→ Try it:
Nothing outside the range below should be printed. Output exactly the lines from the line with "Instruction: Toggle chart to Price view" to the line with "Click the BUY", both included.

[Stored items]
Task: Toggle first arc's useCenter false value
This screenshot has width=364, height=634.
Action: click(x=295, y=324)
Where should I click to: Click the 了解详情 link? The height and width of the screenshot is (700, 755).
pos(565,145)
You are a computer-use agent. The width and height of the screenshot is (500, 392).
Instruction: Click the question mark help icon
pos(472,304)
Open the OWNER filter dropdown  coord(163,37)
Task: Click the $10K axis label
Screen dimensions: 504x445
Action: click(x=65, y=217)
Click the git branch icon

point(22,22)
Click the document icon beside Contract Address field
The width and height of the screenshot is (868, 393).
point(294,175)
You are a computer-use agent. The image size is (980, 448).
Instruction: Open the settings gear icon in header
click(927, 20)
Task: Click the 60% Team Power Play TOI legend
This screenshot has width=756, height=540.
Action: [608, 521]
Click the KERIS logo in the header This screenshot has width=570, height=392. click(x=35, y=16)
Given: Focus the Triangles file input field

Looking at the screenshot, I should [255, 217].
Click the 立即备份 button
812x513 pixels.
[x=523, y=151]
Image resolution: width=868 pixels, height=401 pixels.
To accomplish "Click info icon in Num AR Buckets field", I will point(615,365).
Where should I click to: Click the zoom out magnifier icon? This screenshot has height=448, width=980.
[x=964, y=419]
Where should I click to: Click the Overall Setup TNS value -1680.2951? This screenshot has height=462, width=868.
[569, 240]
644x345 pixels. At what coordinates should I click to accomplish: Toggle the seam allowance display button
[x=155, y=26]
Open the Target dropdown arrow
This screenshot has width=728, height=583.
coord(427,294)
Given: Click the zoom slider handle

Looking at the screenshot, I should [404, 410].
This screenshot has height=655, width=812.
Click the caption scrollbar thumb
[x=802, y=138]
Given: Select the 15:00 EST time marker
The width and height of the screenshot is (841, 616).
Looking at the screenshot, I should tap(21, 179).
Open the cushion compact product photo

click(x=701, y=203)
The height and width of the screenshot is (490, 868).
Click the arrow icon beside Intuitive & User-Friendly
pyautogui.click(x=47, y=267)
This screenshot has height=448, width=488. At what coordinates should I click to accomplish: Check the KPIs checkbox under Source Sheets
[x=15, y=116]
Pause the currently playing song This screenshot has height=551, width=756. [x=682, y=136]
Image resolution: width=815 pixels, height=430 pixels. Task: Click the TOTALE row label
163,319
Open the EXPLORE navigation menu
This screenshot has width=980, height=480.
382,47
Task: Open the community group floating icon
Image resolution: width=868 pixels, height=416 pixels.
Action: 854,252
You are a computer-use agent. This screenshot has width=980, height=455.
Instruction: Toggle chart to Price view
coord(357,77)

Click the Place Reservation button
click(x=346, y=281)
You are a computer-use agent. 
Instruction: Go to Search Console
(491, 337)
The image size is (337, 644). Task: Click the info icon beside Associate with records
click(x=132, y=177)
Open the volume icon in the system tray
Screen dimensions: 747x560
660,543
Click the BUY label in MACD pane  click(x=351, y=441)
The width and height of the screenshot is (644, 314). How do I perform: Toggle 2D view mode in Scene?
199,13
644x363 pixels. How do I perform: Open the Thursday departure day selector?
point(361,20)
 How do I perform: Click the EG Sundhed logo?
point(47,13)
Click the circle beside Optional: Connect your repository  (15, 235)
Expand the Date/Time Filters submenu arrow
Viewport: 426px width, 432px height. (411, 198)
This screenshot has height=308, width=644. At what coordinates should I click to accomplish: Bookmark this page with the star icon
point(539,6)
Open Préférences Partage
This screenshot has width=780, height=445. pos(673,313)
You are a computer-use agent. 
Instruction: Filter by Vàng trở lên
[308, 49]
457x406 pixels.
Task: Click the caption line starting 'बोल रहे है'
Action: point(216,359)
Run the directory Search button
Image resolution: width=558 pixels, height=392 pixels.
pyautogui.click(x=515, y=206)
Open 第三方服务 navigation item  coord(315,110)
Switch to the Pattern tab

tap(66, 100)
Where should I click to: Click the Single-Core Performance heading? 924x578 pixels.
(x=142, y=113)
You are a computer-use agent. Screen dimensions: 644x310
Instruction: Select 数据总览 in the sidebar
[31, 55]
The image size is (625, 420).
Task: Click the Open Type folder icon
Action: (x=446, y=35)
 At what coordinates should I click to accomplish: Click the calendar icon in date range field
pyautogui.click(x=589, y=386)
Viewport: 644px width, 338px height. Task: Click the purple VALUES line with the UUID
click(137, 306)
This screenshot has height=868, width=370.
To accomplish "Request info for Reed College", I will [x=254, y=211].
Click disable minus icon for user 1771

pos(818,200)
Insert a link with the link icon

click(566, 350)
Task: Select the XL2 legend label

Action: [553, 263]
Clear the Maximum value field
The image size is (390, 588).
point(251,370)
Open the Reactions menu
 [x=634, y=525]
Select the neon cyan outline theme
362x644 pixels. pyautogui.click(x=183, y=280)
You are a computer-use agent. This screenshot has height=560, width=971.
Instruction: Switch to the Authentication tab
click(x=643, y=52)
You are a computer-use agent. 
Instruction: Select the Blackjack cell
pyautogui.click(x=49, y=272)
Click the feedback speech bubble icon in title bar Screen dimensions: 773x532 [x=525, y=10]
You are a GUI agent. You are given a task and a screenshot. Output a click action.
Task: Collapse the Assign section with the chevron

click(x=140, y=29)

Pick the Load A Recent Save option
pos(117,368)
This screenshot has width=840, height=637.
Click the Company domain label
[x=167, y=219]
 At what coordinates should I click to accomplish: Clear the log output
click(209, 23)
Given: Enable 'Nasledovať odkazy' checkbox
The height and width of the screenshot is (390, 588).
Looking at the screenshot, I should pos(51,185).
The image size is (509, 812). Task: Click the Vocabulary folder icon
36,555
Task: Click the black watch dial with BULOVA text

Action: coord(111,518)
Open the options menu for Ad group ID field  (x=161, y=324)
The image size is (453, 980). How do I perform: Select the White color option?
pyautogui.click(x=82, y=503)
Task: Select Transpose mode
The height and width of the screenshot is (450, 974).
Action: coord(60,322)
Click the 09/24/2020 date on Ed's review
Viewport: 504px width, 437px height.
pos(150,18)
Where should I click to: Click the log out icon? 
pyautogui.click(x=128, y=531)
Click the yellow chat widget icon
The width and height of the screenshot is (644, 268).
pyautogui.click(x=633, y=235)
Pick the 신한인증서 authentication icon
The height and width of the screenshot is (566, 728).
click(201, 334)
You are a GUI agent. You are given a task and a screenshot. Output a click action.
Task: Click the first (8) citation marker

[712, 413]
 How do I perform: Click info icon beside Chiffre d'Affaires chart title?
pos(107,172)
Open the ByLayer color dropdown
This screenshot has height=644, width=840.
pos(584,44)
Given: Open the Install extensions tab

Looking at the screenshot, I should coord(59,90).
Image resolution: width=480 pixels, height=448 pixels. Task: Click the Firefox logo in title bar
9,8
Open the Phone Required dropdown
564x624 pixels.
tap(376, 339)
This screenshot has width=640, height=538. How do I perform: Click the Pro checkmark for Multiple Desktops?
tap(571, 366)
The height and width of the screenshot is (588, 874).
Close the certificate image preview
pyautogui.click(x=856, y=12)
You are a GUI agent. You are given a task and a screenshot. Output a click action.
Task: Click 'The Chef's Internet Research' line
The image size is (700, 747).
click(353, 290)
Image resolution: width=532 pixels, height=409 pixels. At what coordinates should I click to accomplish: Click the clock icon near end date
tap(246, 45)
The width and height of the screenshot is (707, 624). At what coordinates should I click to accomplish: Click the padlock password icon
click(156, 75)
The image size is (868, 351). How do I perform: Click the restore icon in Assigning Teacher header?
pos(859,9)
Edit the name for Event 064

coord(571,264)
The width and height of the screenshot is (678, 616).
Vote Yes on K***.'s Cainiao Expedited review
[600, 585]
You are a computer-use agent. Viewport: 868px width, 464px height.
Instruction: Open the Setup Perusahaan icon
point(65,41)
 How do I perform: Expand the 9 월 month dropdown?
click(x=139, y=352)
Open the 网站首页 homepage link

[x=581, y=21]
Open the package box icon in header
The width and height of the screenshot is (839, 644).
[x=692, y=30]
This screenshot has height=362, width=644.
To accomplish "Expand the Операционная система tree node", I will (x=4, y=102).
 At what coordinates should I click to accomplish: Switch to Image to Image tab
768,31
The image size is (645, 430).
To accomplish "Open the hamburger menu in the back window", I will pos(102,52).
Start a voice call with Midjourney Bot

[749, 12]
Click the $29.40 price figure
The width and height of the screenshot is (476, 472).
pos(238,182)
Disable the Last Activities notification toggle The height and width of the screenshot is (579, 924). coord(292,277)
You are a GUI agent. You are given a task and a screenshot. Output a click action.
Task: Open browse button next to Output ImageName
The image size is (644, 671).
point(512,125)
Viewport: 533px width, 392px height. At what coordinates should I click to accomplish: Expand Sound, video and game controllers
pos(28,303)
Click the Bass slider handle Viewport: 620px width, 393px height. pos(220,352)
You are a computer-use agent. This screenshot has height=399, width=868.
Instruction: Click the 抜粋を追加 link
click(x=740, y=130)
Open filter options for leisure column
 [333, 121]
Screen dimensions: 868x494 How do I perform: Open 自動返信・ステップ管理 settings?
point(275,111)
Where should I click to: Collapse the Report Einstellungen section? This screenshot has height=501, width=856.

→ Written solution:
Instruction: Toggle chart to Price view
coord(357,77)

Click the Place Reservation button
click(x=346, y=281)
You are a computer-use agent. 
Instruction: Go to Search Console
(491, 337)
The image size is (337, 644). Task: Click the info icon beside Associate with records
click(x=132, y=177)
Open the volume icon in the system tray
Screen dimensions: 747x560
660,543
Click the BUY label in MACD pane  click(x=351, y=441)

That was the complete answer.